Even so, throughout The Social Organism, the author’s malice is palpable. Reading certain passages, you have to wonder if Luckett is trolling, or if he just lacks self-awareness. His disdain for Confederate symbols reveals a glaring lack of inclusivity. In fact, from the very first sentence, he draws a deep line in the sand:
In March 2013, my boyfriend Scott and I traveled from our Los Angeles home to Joshua Tree National Park for our yearly digital detox and fasting retreat at a quirky spa called WeCare, a sanctuary we lovingly call Colon Camp.
He references this relationship about as often as he uses the epithet “redneck.” Considering that tension, his subsequent comparison of #BlackLivesMatter memes to HIV is mind-blowing:
In taking over [T-cells], the virus doesn’t just disable the body’s defenses against HIV; it destroys the immune system’s ability to defend against any attack. Once it has completed this nefarious role and its victim is riddled with AIDS, it’s not HIV that kills them but something else: cancer, meningitis, pneumonia, you name it.
Now, think of the words “black lives matter” as a similar broad-based attack on … a flawed, anachronistic system that has not yet evolved to an optimal state of race-blind inclusion and fairness.… If HIV is a super-virus, then [#BlackLivesMatter] is surely a super-meme.
That’s certainly a new spin on the viral power of positivity. America’s black community must be thrilled to have this guy as an ally.
Intolerant cultures evolve to fend off invaders and protect the brood from weirdos. In this view of life, natural competition is the true origin of “good versus evil,” and those MAGA hats are just cultural antibodies.
Progressives are notoriously blind to their own intolerance. In their mad quest to achieve cultural purity, they demand we eradicate any ideas that resemble fundamentalism (“God is good”); racism (“green eggs and ham”); sexism (“my wife is beautiful”); xenophobia (“immigration lowers wages”); homophobia (“survival of the species”); transphobia (“that boy seems troubled”); and especially hate (“sounds evil to me”).
Wisely, Luckett left “eugenics” off his own list of defective memes to purge. Otherwise, he’d have to burn his own book.
Personally, I think his biological metaphor has real value. On the whole, the paradigm of cultural evolution has tremendous descriptive power — even if the temptation to apply cultural eugenics naturally follows. If we’re going to purge any ideas, let’s start with guilt by association and self-righteous condemnation.

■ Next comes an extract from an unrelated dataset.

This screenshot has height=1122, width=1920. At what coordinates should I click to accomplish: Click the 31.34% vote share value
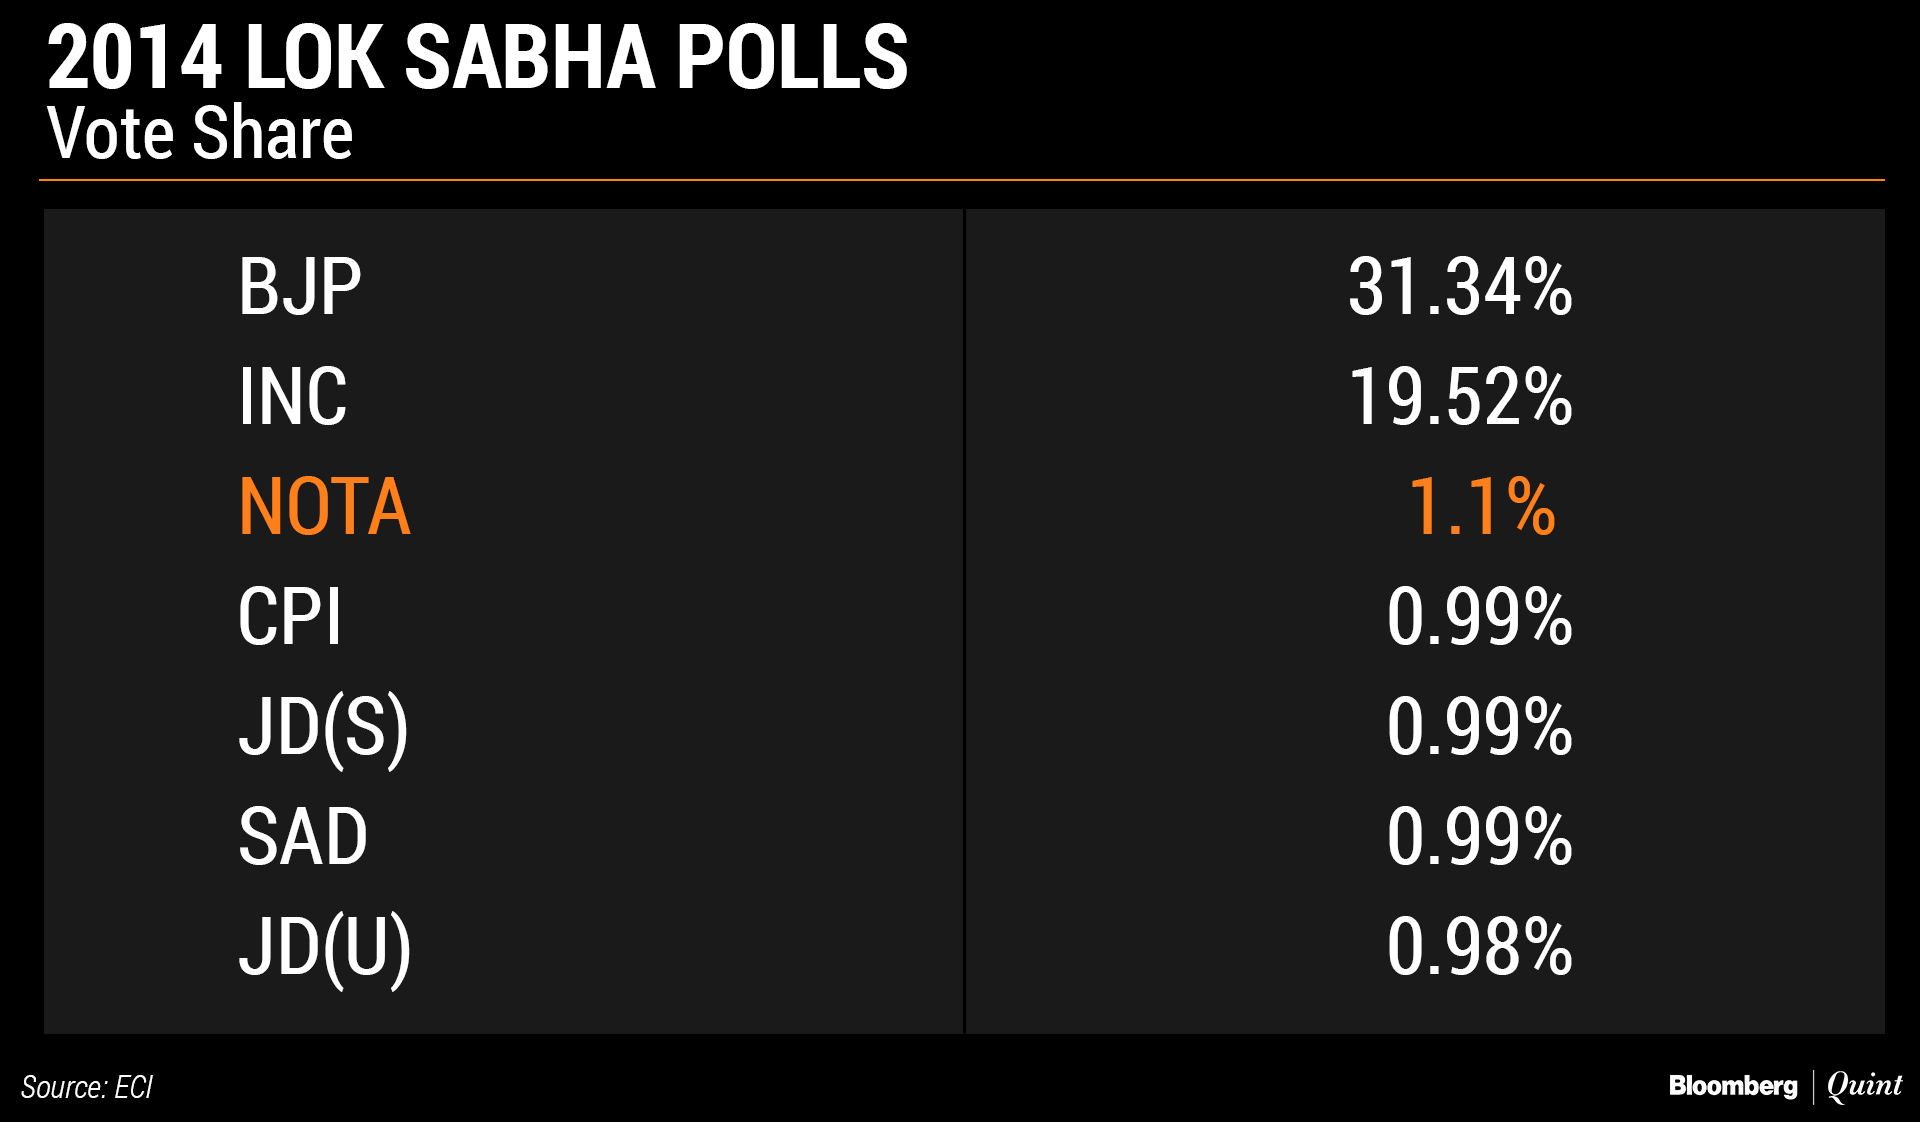pos(1460,288)
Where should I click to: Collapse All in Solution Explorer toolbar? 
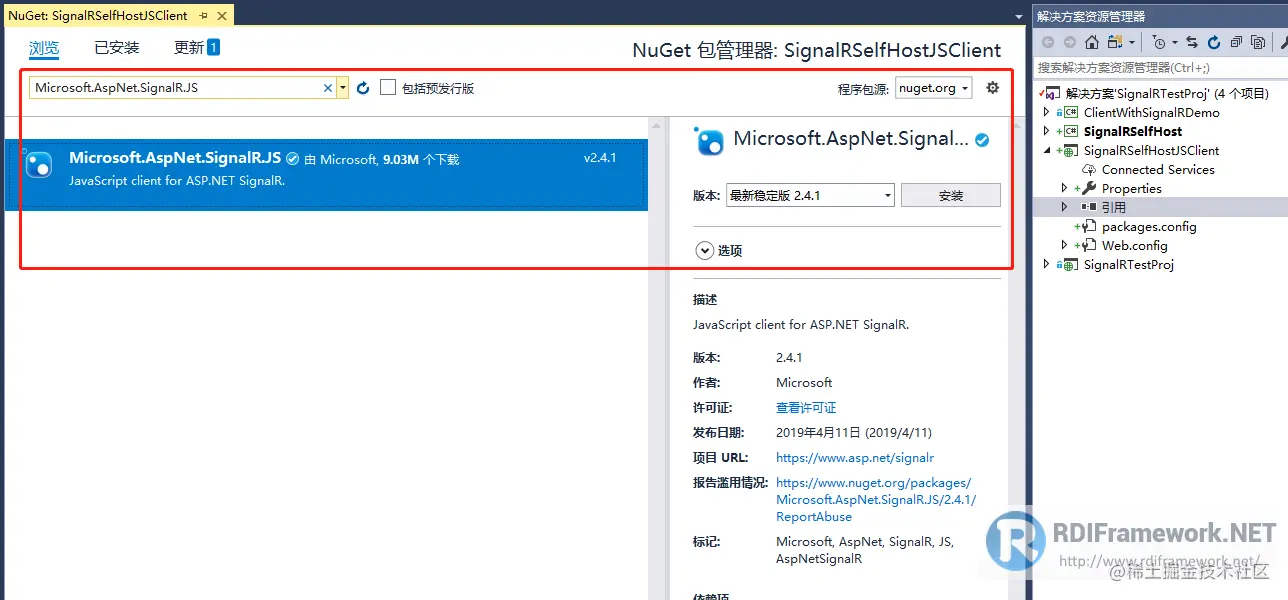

It’s remarkable that Francis Galton, who coined the term “eugenics” in 1883, had a more tolerant approach to life than any social justice warrior:
[T]he goodness or badness of character is not absolute, but relative to the current form of civilization…. All creatures would agree that it was better to be healthy than sick, vigorous than weak, well-fitted than ill-fitted for their part in life; in short, that it was better to be good rather than bad specimens of their kind, whatever that kind might be.
There are a vast number of conflicting ideals, of alternative characters, of incompatible civilizations; but they are wanted to give fullness and interest to life.
Any aspiring cultural eugenicist should know — if human life is really about the social organism’s survival — religious fervor, immigration barriers, and strict sexual norms are just manifestations of a traditional society’s “immune system.” Intolerant cultures evolve to fend off invaders and protect the brood from weirdos. In this view of life, natural competition is the true origin of “good versus evil,” and those MAGA hats are just cultural antibodies.
A relative view doesn’t matter, though, when someone wants their own way. Even if the whole world shares the same soul, progressives remain convinced that they’re good and the rest of us are evil. They need absolute power, because it’s up to them to root out the bad seeds.